Convert the rows below into a two-column CSV with the header request,answer. Give one line per row, putting its request text and its answer each in one quoted field, with line breaks replaced by spaces and the pictures left out.

--- RECORDS PROVIDED ---

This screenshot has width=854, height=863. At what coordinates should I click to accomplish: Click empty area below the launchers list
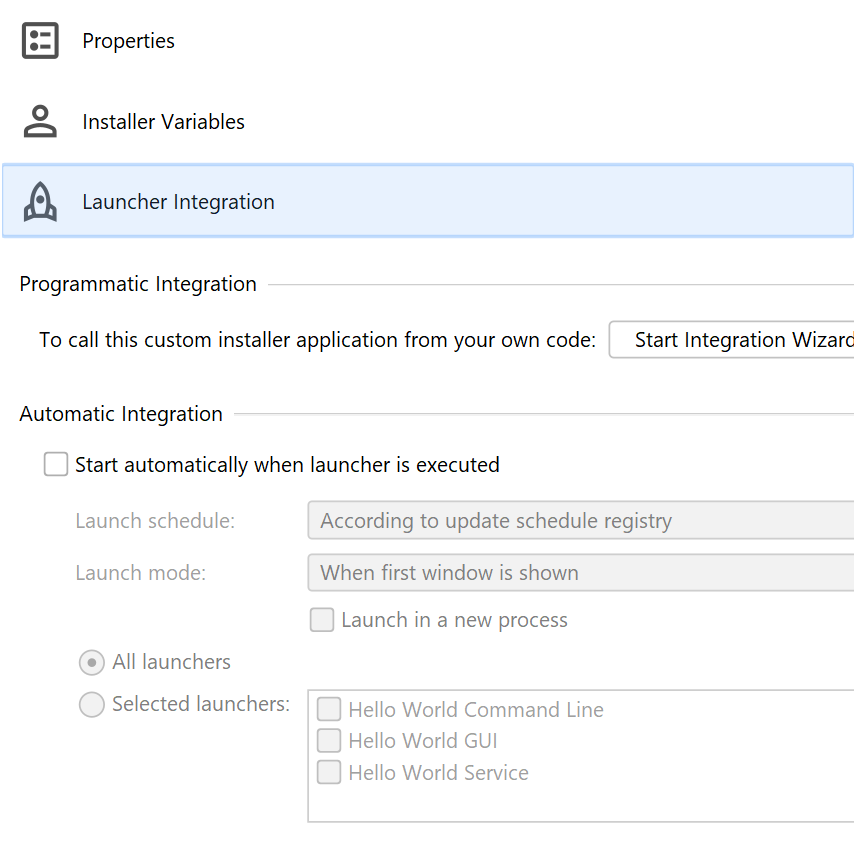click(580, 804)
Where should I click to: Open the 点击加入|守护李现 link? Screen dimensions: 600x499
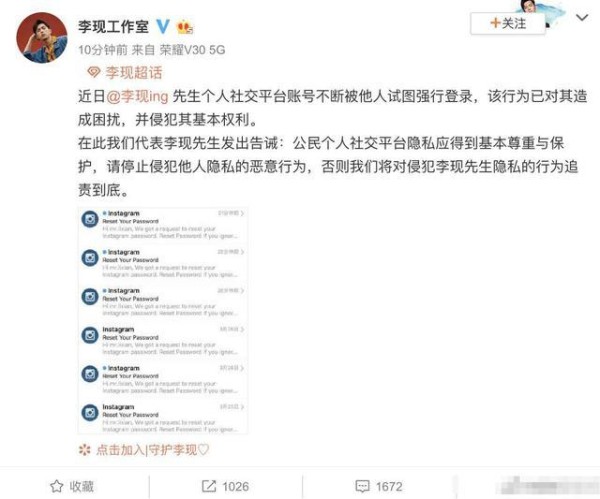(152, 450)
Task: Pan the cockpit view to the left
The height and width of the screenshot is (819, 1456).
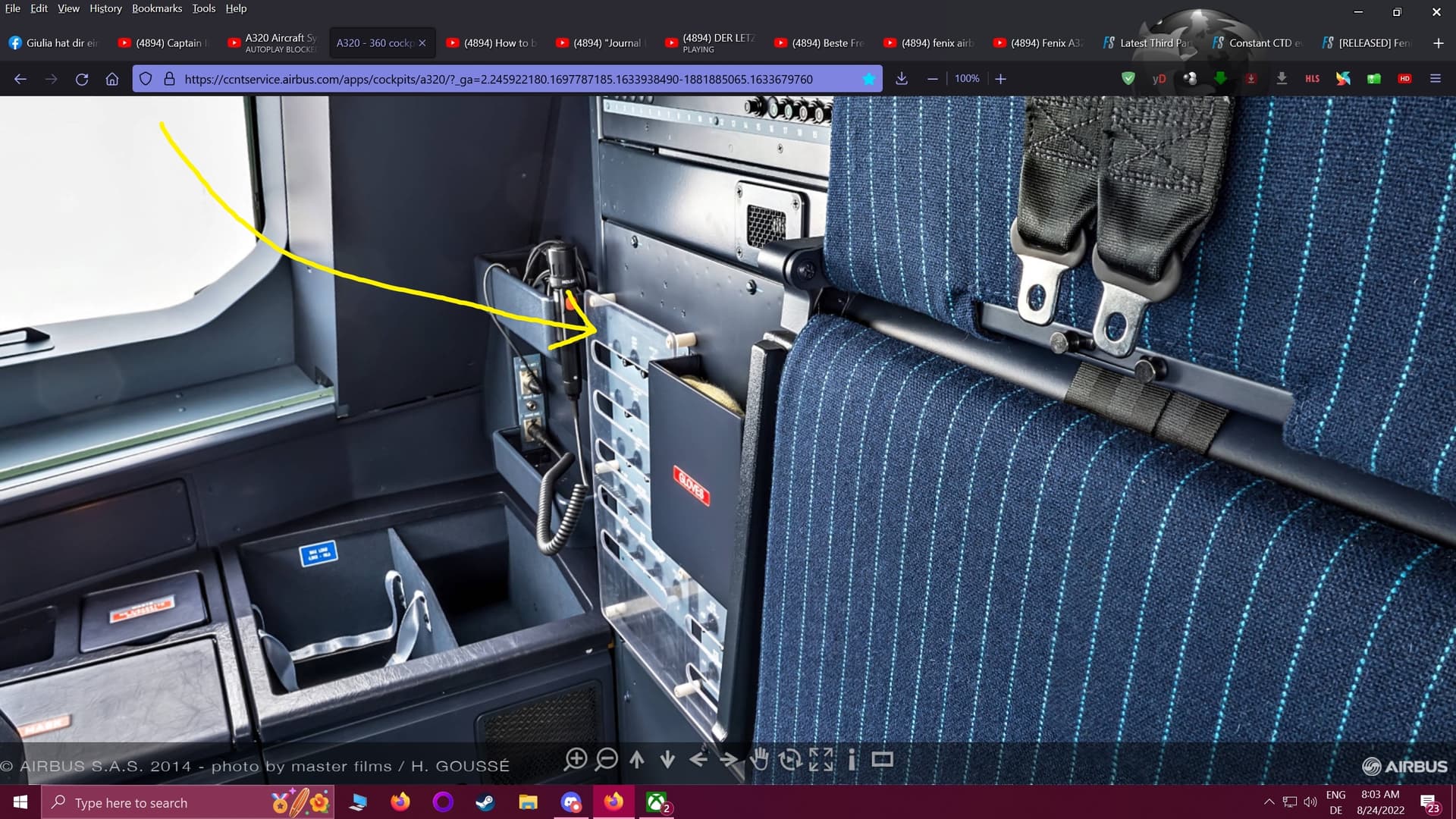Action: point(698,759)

---

◆ EXERCISE RESULT
request,answer
"This screenshot has width=854, height=863. At what coordinates should I click to accomplish: Click empty area below the launchers list","click(580, 804)"
"Where should I click to: Open the 点击加入|守护李现 link? Screen dimensions: 600x499","(152, 450)"
"Task: Pan the cockpit view to the left The height and width of the screenshot is (819, 1456).","Action: point(698,759)"